Cambodia’s Prime Minister Hun Manet says that Cambodia is not afraid to use force if Thai soldiers violate the country’s sovereignty near a temple on the border between the two nations.
In a speech to the Cambodian Tycoon Association on Friday, the Cambodian leader referred to the recent dispute with Thai nationalists over the Ta Moan Temple, which sits on the border between Thailand’s Surin province and Cambodia’s Oddar Meanchey province.
“As a government, our priority is to adhere to peaceful resolution, using the basis of law and negotiation and our diplomacy, international law,” he said in the speech, according to a report by Radio Free Asia.
“But we will be ready at all times if there is the use of armed force to invade Cambodian territory,” he added. “Cambodia reserves the right to defend its sovereignty, using all means, including armed force.”

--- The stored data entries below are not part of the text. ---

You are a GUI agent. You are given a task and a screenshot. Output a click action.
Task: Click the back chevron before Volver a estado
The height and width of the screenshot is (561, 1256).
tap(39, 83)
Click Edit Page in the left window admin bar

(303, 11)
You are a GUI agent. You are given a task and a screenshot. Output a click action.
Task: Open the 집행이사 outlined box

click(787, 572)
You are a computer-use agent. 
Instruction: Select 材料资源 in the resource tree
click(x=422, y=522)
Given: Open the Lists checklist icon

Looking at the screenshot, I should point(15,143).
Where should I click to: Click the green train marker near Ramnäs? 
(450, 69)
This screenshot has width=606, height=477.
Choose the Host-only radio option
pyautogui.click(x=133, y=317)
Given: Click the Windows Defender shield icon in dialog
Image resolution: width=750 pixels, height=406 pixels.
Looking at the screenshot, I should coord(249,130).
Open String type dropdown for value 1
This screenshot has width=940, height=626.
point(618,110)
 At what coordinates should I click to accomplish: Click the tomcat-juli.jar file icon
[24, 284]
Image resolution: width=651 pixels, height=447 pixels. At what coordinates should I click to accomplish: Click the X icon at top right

Ta Moan Thom temple has been a subject of contention since last month, when a group of Cambodian soldiers visited the temple and began singing the Cambodian national anthem. This prompted the Thai army to send a letter of complaint to Cambodia’s Military Region 4 on February 18 over what it described as “inappropriate behaviour.” The Thai government claims that the temple sits in Thai territory, even though the adjacent border has yet to be fully demarcated. It said that it permits Cambodians to visit the temple for worship “on the condition that they do not engage in any actions that could be interpreted as a territorial claim,” The Nation reported.
Since then, the dispute has become the subject of shouting matches between Cambodians and Thai nationalists on social media.
The conflict over the Ta Moan Temple has arisen due to incomplete border demarcations in the vicinity of the temple, which is perched on the Dangrek escarpment. The border was set by a treaty signed between Siam and French Indochina in March 1907, but it was never fully delimited and has been contested periodically by the governments of independent Cambodia, Laos, and Thailand.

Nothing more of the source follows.